Ripe were formed in Melbourne in 1988 as a pop music band by Tony Cleaver on bass guitar, Ewan McCartney on drums, Peter Moran on lead guitar and Mark Murphy on lead vocals and guitar. Australian musicologist Ian McFarlane described their sound, "mixed catchy bubblegum pop with fuzz-tone, serrated guitar melodies." The group's debut single, "We're All Trying to Get There", was released in 1989.

Ripe's debut studio album, Filterfeed, was issued in December 1990 via Melbourne-based label, Polyester. Cleaver was replaced in 1991 on bass guitar by Jo-Anne Roberts. They signed with Shock Records, which released their four-track extended play, Tough Guys Don't Dance, in March 1992, which was produced by Moran and Murphy.
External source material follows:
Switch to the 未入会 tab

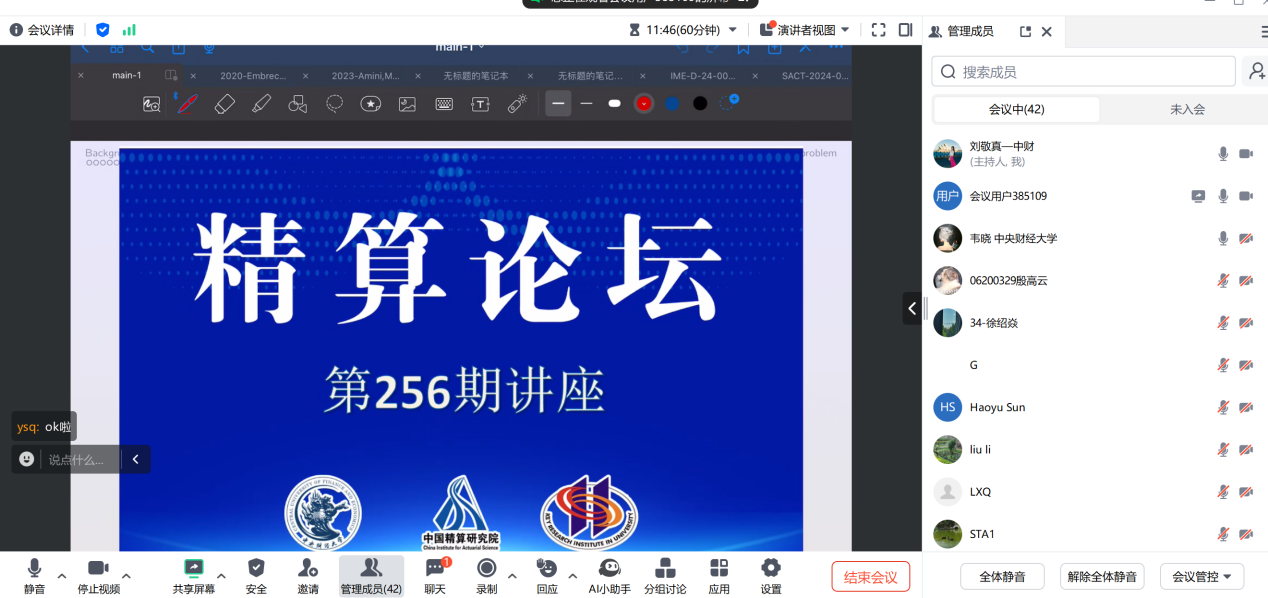[1187, 109]
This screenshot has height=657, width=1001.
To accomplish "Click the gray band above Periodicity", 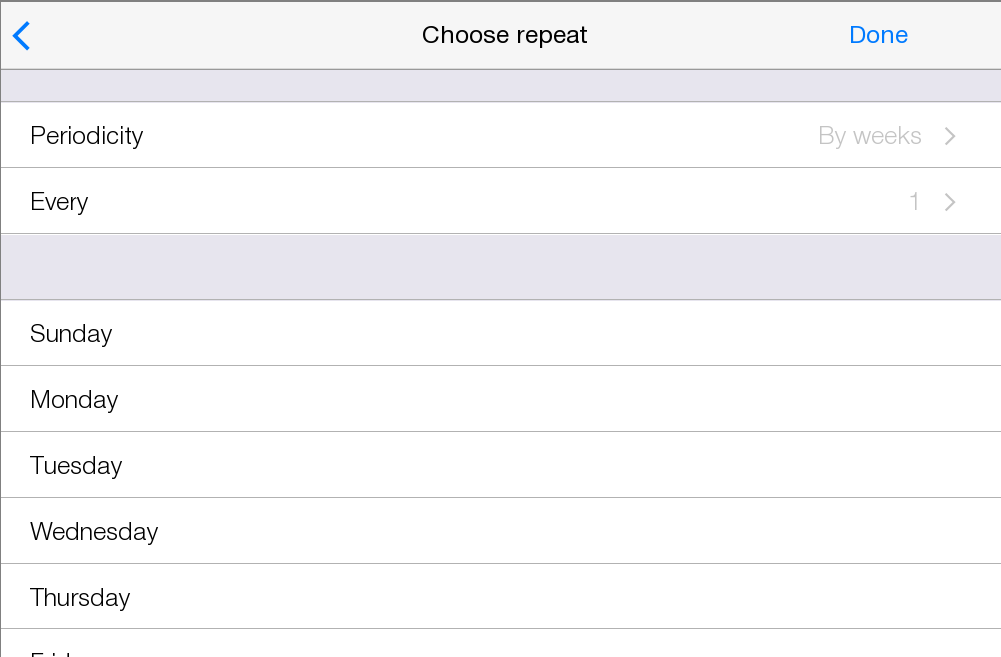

Roberts was replaced by Katie Dixon and later that year McCartney was replaced on drums by Darren Seltmann.

The Plastic Hassle (August 1993), their second studio album, was produced by Chris Thompson. It was praised by McFarlane as their "boldest statement" with its "noisy brand of post-modernist heavy metal akin to Sonic Youth." The group toured North America to promote its July 1994 re-issue via Beggars Banquet/Atlantic. Tom Demalon of AllMusic rated it at four-and-a-half out-of five stars, "fiercely melodic noise rock... for listeners desiring a glorious racket".

Moran and Seltmann left upon the group's return to Australia. Dixon and Murphy continued with new members from late 1996. Moran returned early the following year with Matthew Whittle joining on bass guitar but the group were inactive from 1998. Seltmann had formed the Avalanches in 1997.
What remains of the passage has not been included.